I want to thank everyone for the responses.
I have written down all of the books suggested and will look into them at the library.
I agree with those that say that there needs to be a better environment for our dd. She really loves my mom and the majority of the time, there are no issues at all with them - it's when things happen that I just get my mama claws out. Dd is 8 now, and knows that if my mom starts talking short with her, she can walk out of her rooms and come talk to me. I've had many talks with my mom about it. She did say last time that she is going to try to work on that. I asked dd last night at dinner (mom's gone visiting) and dd said that my mom has not lost her temper with her for a very long time. Dd also needs to step it up a little and not trash my mom's rooms with her toys and crafts as much. My mom gets most frustrated with dd's messes and since she never learned how to discipline, just punish, she doesn't handle it well. I've told her that rather than yelling at dd, like she did us, to tell dd that until she picks up her toys, she can't play out there any more. Clean up the mess first, then they can play. Works for me. If my mom would stop yelling, that would be 80% of the battle right there. Other than that, she actually does respect my parenting decisions... she's never tried to spank or punish the way she did us.
As for kicking my mom out... dh just won't do it. We put on a $$$ renovation/addition to our house for her. He's not going to pay rent as well. That is certainly something I would consider, but I'd have to go back to work full-time and I can't do that with dd's school being an hour away. It's also not a sacrifice that I will make for mom. Dh and I planned our lives for me to be a SAHM. I work 15 hours a week in a job I love at a library. I will not go back to the daily grind I hate and not get my summers and vacations off with dd just because of my mom. That is not something I will compromise on.
There is a subdivision for >55 in our area. It's quite nice, although they are all trailers. Definitely *not* your typical trailer park neighborhood... it has a HOA and everyone must keep up their places immaculately. We could, by sacrificing our savings habits, buy a place there, then the lot rental is only about $250/month. I've contemplated that, but dh nixed it last night. So mom moving out will not work.

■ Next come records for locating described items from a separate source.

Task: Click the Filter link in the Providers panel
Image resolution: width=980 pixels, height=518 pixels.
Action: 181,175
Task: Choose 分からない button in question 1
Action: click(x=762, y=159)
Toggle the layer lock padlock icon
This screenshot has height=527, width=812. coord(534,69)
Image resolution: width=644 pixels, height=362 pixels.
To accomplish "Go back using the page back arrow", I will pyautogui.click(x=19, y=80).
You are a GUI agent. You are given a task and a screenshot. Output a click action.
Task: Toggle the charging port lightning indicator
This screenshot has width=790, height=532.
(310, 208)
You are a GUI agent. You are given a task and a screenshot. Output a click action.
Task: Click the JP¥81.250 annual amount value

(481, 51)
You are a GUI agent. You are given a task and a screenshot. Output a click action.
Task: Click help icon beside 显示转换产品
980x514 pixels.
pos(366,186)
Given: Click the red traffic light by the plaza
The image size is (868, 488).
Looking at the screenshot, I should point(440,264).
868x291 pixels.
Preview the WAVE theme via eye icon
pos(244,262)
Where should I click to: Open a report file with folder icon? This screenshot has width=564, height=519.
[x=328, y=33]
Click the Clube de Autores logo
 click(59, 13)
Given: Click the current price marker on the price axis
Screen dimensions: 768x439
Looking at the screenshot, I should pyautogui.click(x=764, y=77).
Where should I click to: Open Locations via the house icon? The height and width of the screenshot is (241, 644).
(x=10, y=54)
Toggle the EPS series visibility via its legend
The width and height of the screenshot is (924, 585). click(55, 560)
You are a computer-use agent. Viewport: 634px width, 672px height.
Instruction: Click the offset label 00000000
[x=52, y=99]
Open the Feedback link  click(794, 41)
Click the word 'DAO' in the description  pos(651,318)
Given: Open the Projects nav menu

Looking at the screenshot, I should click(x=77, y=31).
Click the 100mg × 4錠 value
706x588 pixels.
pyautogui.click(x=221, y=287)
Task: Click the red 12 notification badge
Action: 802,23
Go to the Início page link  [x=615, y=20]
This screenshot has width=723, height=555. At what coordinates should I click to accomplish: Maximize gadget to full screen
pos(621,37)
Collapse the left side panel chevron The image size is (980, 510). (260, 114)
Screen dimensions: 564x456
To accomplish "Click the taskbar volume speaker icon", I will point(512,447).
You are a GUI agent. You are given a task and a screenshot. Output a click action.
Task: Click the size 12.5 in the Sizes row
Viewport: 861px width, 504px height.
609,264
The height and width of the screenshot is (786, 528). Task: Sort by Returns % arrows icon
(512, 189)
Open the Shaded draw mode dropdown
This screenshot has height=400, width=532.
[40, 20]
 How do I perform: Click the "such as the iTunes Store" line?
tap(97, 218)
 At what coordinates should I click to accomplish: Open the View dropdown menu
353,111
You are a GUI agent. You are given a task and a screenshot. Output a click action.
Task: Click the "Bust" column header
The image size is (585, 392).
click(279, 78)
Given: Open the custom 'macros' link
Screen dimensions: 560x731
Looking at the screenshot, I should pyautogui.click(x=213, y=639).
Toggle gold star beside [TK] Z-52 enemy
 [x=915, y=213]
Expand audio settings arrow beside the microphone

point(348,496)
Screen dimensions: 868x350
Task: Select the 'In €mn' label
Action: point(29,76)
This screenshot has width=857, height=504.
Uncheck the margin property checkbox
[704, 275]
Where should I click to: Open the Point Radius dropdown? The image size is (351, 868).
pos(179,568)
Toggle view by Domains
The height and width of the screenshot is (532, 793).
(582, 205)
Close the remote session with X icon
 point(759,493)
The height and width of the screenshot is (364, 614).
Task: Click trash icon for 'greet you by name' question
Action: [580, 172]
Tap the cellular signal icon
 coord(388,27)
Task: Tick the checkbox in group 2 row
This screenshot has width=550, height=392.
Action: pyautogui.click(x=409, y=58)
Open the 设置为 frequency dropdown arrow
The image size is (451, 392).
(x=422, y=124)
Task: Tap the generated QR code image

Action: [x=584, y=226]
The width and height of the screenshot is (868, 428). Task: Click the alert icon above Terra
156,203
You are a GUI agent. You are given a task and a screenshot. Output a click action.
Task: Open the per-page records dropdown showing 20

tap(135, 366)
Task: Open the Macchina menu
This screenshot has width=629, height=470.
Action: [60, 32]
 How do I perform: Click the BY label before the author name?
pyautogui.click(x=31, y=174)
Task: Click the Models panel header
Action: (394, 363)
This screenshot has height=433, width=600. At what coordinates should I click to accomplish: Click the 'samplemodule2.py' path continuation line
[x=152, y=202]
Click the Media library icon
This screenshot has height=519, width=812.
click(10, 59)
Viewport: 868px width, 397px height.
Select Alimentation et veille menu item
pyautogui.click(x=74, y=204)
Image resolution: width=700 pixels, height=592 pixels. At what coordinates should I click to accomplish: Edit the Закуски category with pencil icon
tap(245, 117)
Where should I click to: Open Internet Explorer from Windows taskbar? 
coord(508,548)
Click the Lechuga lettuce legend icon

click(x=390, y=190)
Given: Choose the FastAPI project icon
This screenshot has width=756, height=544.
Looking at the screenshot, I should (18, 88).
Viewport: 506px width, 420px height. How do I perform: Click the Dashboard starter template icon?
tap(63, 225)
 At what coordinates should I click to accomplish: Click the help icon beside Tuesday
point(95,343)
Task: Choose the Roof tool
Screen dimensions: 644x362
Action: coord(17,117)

My sisters (they are half-sisters) are not able to help. One is going through a nasty divorce and is barely making it on her own and the other (oldest) had a mid-life crisis when she hit 50 and took off. I'm not even sure where she is and haven't known for a couple of years. I do NOT have a good relationship with the her and the middle sister is too selfish to help out even with her time (as is evidenced by her comment last year when I asked her to take mom for 2 weeks).
So, in talking with dh and telling him some things mentioned here, he said that I'm just going to have to put my foot down with Mom. I can't MAKE my mom help out around here more. In truth, she doesn't make ANY messes in the main house because she's only in here to eat and use the bathroom. It would just be nice for her to help out that way, just because she appreciates that we're supporting her. I will talk to her about this.
Dh is from a country where you take care of the elderly no matter what. They literally do not have nursing homes... the families take care of their own. His sister took care of their mother for 10 years until her death. He takes this responsibility very seriously. He said we can sit down and talk to her and just explain that we need to set some boundaries (especially about the food), but that asking her to pay us is not something he's comfortable with. I respect that... the key is getting my mom to respect that as well.
The thing that I think *I* need to get over is feeling guilty when she pulls her passive-aggressive stunts. The comments like "I can't do anything right in your eyes", I need to follow up with something like "when it comes to the way you treat my daughter, it's my right to ask you to interact with her with respect" and just leave it at that. I'm not going to respond to her passive-aggressive behavior anymore. It's something I have to do... even if I have to go to a counselor to learn how to do it. I've not ruled that out!
Anyway, this has helped me think through this a lot more. I don't necessarily agree with everything everyone has said, but it's ALL good food for thought and I appreciate every comment. I'm open to any and all ideas on this, so if there are additional thoughts, please let me have them.